[Collection entries]
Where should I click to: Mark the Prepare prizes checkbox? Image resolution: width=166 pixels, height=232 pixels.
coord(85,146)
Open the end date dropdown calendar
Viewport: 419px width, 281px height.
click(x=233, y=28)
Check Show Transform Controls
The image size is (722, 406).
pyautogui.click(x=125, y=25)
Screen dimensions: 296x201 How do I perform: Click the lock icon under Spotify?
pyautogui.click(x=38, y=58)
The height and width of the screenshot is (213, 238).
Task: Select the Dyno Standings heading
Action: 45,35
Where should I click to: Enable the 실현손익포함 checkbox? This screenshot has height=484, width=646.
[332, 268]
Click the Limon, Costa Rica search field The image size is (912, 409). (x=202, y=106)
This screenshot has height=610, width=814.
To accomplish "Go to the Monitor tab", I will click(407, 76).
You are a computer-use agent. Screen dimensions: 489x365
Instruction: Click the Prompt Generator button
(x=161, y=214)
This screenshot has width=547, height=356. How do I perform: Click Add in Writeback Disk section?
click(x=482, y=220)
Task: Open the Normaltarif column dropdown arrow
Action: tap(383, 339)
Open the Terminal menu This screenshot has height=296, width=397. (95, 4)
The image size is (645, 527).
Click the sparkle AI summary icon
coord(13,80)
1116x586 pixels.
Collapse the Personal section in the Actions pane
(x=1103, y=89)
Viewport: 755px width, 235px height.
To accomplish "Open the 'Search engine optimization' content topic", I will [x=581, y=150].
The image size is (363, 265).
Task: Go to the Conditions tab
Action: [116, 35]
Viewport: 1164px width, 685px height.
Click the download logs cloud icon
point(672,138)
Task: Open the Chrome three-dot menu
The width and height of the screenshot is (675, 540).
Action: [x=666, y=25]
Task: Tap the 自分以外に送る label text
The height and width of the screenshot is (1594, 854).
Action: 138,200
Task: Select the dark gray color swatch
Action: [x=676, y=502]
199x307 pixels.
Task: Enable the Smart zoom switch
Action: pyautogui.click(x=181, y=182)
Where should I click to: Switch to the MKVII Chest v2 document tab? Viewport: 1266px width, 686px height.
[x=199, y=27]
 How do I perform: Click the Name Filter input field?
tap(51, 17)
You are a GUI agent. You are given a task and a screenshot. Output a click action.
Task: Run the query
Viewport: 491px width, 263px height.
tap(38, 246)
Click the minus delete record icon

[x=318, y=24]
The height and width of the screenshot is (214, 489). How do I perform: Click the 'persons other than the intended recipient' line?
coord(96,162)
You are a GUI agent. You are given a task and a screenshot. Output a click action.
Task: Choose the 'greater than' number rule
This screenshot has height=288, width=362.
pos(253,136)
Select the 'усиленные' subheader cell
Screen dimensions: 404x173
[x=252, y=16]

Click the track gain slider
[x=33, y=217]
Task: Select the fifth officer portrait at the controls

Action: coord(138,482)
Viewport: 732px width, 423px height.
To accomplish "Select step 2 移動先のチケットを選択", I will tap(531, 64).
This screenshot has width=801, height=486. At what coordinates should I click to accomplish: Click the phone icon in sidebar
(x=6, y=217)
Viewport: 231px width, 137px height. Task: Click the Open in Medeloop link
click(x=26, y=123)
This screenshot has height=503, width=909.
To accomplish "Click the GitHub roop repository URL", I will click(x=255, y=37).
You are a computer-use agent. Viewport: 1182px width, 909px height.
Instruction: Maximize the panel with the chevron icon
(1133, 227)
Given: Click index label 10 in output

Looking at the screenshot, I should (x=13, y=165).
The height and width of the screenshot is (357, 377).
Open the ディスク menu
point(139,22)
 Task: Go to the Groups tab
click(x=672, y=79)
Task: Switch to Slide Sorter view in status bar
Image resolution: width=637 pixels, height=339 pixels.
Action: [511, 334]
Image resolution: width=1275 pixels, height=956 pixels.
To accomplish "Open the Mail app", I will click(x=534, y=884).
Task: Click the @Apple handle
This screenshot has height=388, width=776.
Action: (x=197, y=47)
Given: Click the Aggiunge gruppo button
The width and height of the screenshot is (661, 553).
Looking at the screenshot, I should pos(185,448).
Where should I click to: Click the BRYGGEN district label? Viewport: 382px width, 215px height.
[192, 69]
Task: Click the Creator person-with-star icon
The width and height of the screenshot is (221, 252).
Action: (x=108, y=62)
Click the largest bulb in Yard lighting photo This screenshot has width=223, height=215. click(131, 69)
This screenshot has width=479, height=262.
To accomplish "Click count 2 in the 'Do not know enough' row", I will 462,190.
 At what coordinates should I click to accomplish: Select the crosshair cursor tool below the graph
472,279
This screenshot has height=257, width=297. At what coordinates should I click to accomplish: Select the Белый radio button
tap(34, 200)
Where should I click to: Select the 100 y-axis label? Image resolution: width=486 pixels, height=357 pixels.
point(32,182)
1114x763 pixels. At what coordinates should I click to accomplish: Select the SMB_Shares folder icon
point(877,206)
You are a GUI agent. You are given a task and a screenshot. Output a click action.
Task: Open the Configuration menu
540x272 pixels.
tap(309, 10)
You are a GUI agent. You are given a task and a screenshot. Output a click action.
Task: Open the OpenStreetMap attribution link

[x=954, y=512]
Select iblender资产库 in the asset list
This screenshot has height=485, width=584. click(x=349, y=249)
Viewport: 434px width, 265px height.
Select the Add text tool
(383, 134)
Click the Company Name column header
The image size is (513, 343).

→ **WORK REQUIRED**
Say how many lines in the entries above contain the string "computer", offering no other words.

→ **RESULT FOR THIS EXERCISE**
2